- Work task -
Once the line holding "The width and" is found in the entries below, restate it and each line after it word for word, with no pictures.

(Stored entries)
== == ==
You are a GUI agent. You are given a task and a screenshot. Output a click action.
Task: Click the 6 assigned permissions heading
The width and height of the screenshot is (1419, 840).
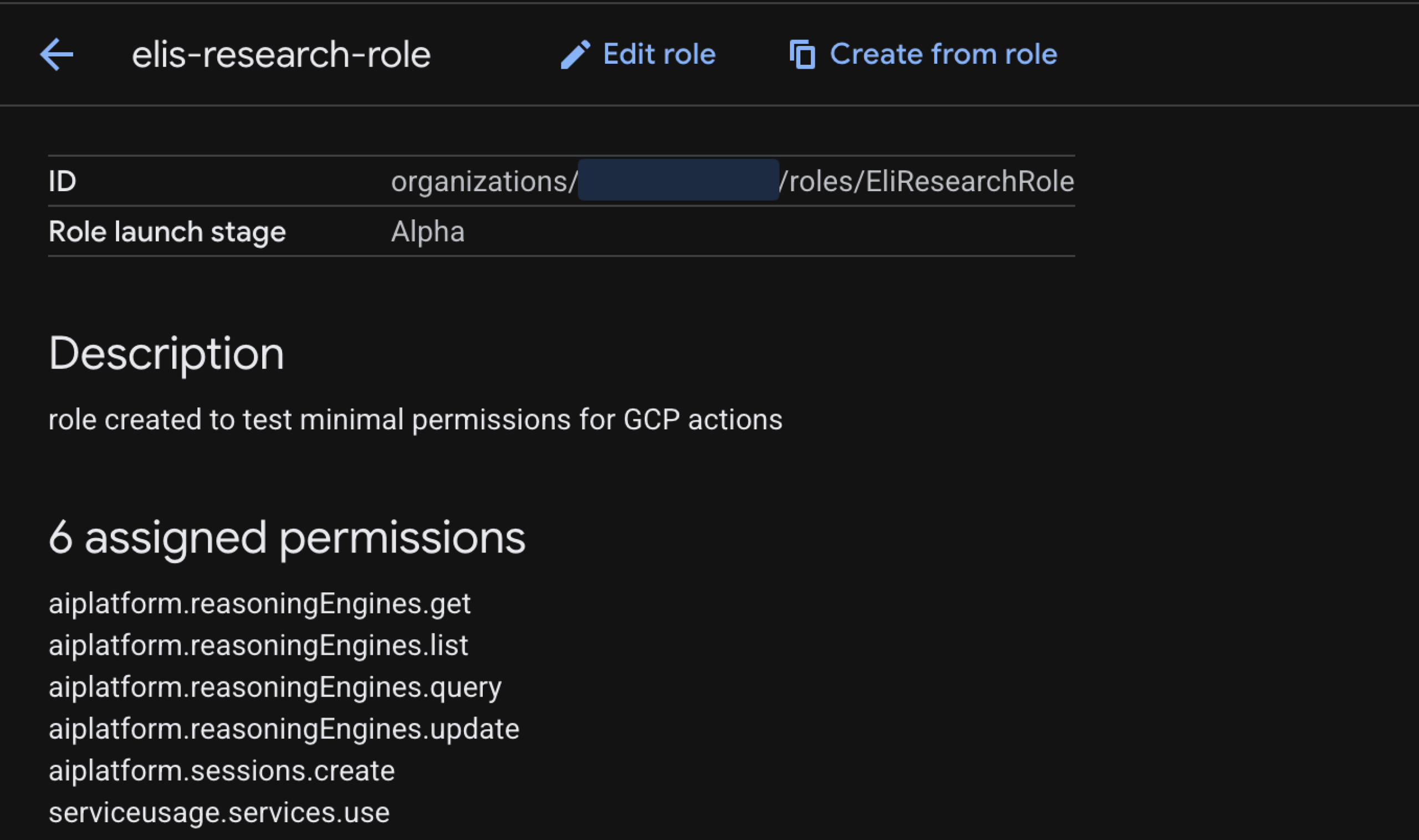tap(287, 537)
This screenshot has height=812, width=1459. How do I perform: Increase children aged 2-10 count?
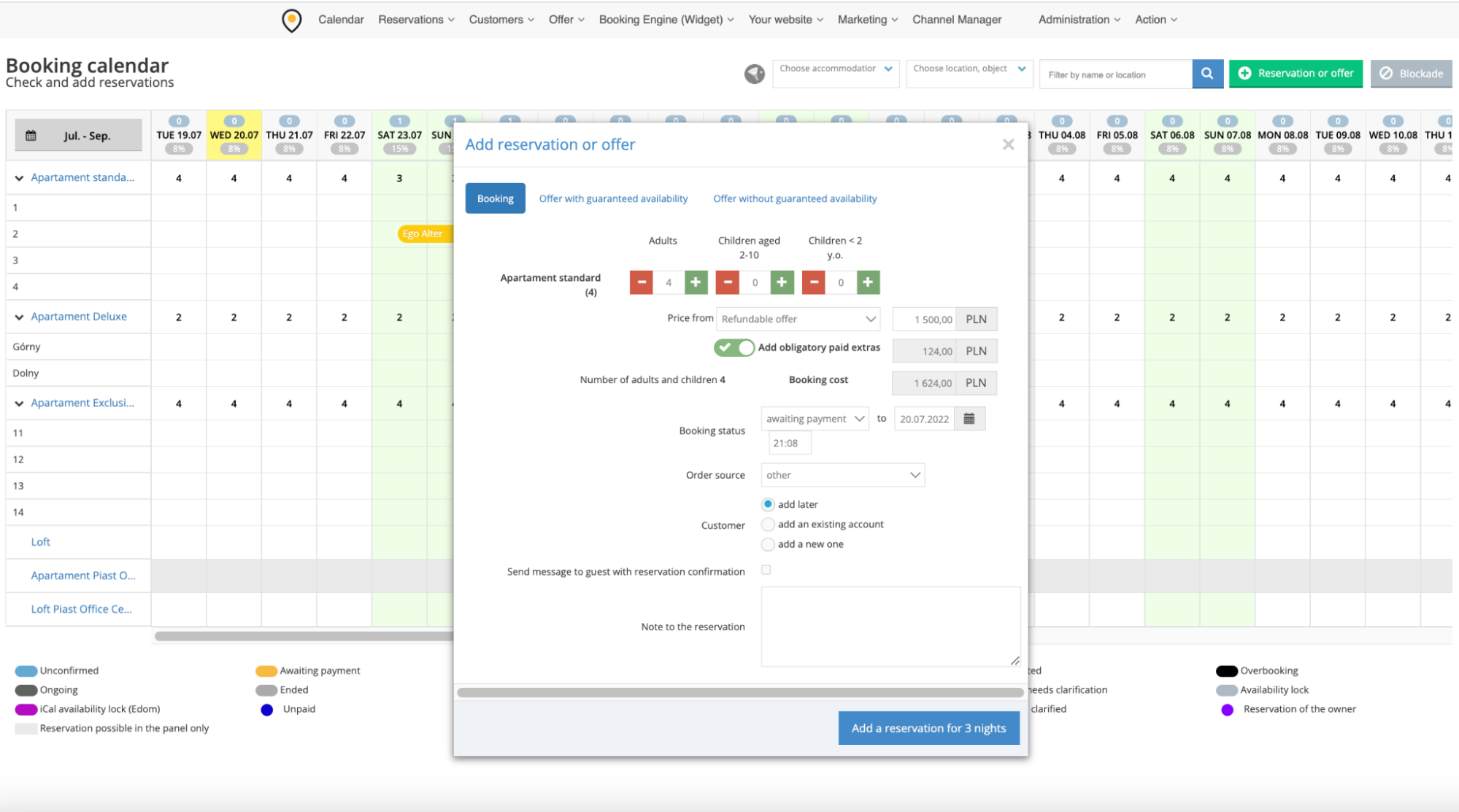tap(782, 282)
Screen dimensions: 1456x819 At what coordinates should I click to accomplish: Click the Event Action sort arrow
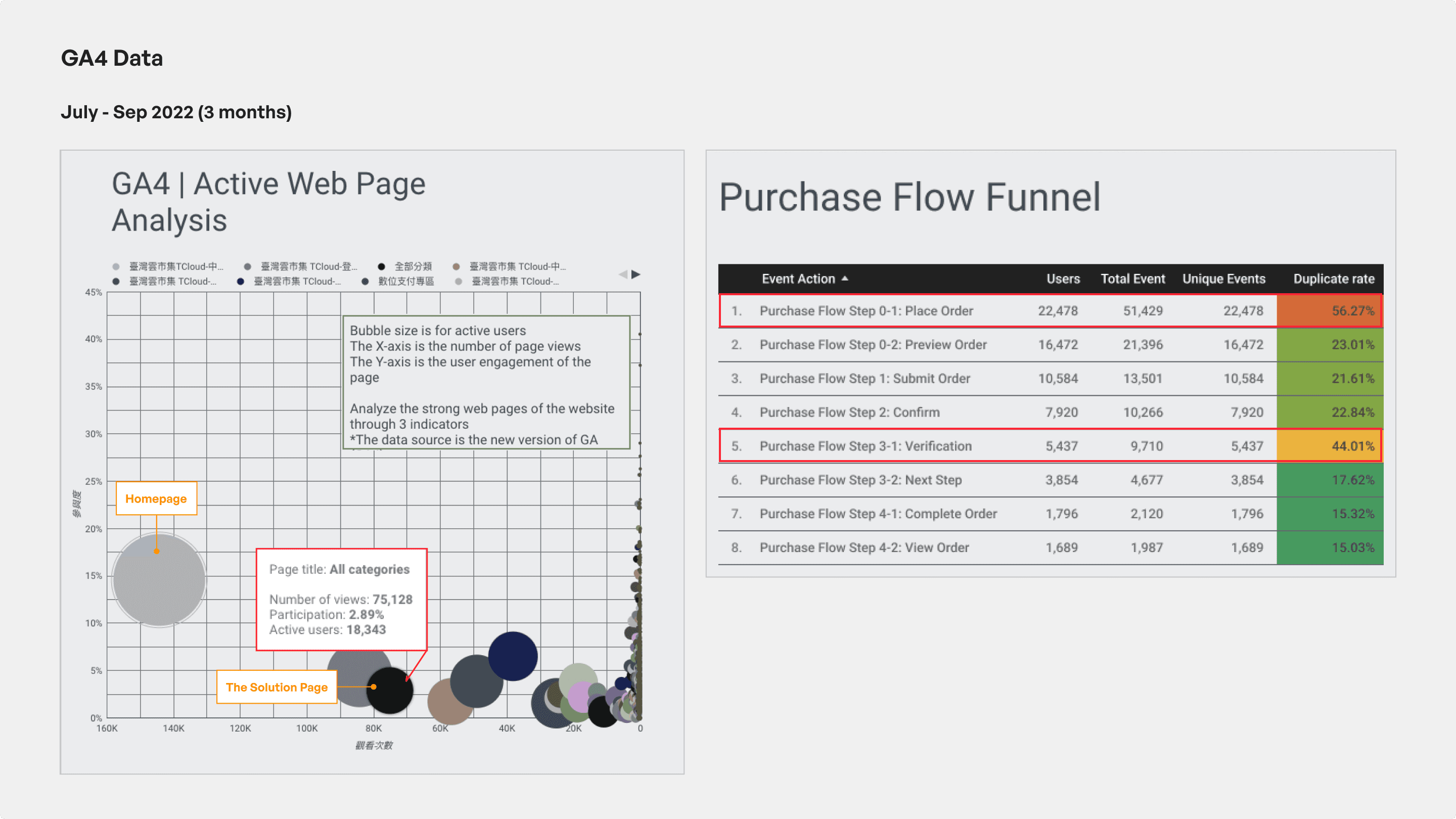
== == ==
- Task output -
The width and height of the screenshot is (1419, 840).
tap(287, 537)
This screenshot has height=812, width=1459. How do I perform: Increase children aged 2-10 count?
tap(782, 282)
Screen dimensions: 1456x819 At what coordinates should I click to accomplish: Click the Event Action sort arrow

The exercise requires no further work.